* [Entries supplied]:
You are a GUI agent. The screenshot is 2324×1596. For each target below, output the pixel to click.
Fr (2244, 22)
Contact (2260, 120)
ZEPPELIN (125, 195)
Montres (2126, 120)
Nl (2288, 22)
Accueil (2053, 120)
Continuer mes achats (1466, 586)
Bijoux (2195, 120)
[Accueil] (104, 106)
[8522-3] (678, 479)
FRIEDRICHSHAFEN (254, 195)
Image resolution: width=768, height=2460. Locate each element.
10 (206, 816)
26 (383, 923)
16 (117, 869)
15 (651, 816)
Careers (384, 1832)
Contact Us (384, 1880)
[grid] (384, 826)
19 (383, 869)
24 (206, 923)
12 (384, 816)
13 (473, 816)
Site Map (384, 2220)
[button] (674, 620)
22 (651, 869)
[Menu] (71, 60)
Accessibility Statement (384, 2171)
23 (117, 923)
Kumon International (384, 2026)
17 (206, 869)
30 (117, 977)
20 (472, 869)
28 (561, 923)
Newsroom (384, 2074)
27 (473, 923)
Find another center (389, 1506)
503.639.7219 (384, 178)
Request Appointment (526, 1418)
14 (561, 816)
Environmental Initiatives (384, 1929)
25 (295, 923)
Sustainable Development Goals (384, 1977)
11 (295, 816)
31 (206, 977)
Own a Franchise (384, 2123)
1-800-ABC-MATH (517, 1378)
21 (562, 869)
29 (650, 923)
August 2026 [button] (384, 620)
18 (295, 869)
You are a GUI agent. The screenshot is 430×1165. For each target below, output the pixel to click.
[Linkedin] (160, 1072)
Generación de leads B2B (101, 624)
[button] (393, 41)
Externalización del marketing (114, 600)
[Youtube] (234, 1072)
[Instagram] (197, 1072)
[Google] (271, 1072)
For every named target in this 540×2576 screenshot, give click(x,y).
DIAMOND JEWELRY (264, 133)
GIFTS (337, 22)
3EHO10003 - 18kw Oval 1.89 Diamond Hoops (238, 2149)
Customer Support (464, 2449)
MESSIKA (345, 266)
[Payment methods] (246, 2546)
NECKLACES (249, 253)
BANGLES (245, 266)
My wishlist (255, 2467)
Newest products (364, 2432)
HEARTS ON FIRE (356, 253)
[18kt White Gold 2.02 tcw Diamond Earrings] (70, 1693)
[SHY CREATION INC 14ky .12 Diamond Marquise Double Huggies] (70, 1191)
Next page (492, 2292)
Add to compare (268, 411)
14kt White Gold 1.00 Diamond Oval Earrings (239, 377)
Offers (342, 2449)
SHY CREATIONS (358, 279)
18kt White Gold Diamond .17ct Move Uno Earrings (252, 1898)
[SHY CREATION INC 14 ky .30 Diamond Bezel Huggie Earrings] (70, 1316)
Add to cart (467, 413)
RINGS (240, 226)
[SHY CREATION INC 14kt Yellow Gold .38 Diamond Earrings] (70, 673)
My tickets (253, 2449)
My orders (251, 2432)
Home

* [Work required]: Search the entries for the word "each" and gather every line where it appears.

* [Problem solution]:
You are a GUI agent. The screenshot is 2324×1596. For each target below, output the pixel to click.
Image resolution: width=768, height=2460. Locate each element.
You are a GUI agent. The screenshot is 430×1165. For each target below, output the pixel to click.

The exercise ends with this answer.